Every cell in your body contains every gene in your genome. So how is it that one set of genes is expressed in your brain, and an entirely different one is expressed in your stomach?
The answer is gene regulation. Using a series of proteins called transcription factors, a cell will turn on only certain genes at certain times. A recent study from Hopkins and the National Institutes of Health shows that gene regulation machinery can be transferred between species.
A team led by Andrew McCallion of the McKusick-Nathans Institute of Genetic Medicine at Hopkins looked at the regulation of a gene called Sox10. The study of regulatory genetic sequences is a growing area of interest in developmental biology.
"These are the 'switches' for genes which tell them when, where and how much gene product is required - they underlie the cellular complexity that is generated from a single complement of genes," McCallion said.
The Sox10 gene is expressed in the developing embryo but is gradually turned off by some cells, particularly in a class of cells called neural crest cells. These are stem cells that will turn into pigment cells in the skin, neurons releasing adrenaline and glia - supporting cells in the nervous system.
"Sox10 is a developmentally critical gene, expressed in many cell types during development and it is mutated in a collection [of] developmental and neurological diseases. We set out to identify the sequences which controlled its function," McCallion said.
Sox10 is important for development because it is a transcription factor that regulates gene expression in neural crest cells. If different genes are turned on in some neural crest cells and turned off in others, this leads to specialization into different cell types. Also, the Sox10 gene itself can be regulated, and the research team found that it could be controlled by DNA close to the Sox10 gene.
The researchers examined how DNA next to the Sox10 gene in mice could affect the regulation of the same gene in zebrafish, which is a well-studied organism in embryology. They hypothesized that regulatory DNA from one species could work in another species.
Since both mice and zebrafish have well-developed nervous systems (not as good as humans but definitely better than a worm), they both have a need for Sox10 to help neural crest cells specialize.
The Sox10 in zebrafish does not look exactly the same as the gene in mice, but there are still some sequences that they have in common. These conserved sequences are probably a clue to the core function of Sox10.
The investigators discovered that the regulatory sequences from mice actually would control the expression of the Sox10 gene in zebrafish. This is interesting because zebrafish do not have regulatory sequences that look like the ones in mice.
"As we have seen before, genes often possess many regulatory sequences with overlapping function - suggesting that gene activation is not a binary (ON/OFF) event. Zebrafish provided fantastic and accurate insight into the way these sequences functioned when we tested them in mice," McCallion said.
There were two regulatory fragments in particular that seemed to be the most important in regulating Sox10. These were Sox10-MCS4 and Sox10-MCS7, where MCS stands for multiple-species conserved sequences.
These two fragments, if deleted, led to a reduction in gene expression of Sox10. Not only are these regulatory sequences, but they actually enhance the expression of Sox10 when present in their complete form.

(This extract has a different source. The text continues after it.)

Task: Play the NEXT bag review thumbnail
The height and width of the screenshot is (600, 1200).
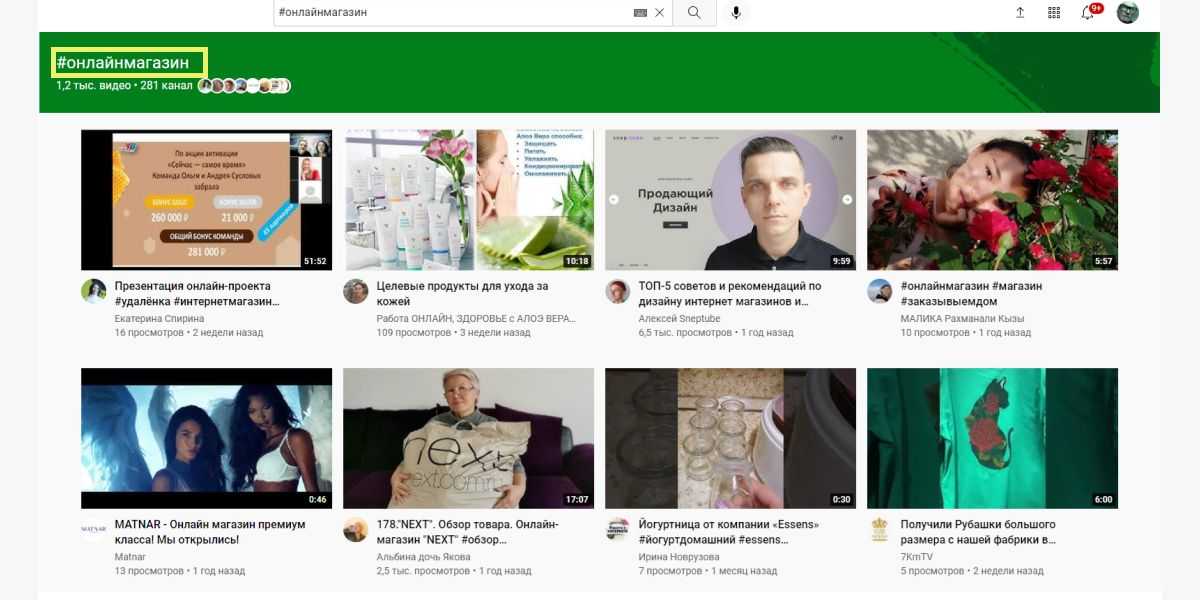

It was also discovered that certain sequence fragments led to very specific control over one type of cell. For example, Sox10-MCS7 may be most important for pigment cells rather than other neural crest cells. If this region is deleted, the mouse exhibits hypopigmentation. So a given regulatory sequence may be used more for certain cells than others.
However, the biggest finding from this research is that Sox10 is an enhancer for all neural crest-derived cell types. It is important in pigment cells, neurons in the peripheral nervous system and glial cells.
Mutations in this gene lead to major problems in development of these systems.
"We have shown in this and other studies that regulatory sequences likely utilize a vocabulary that distinguishes their functions," McCallion said. "This will begin to guide our search for disease risk mutations in the human populations."
"The goal is to be able to say a priori, 'We are interested in genes that are used in cell X at time Y or in response to stimulus Z.' and select the corresponding sequences from the genome for analysis in patients and unaffected individuals to look for differences that correlate with disease so we can evaluate their impact."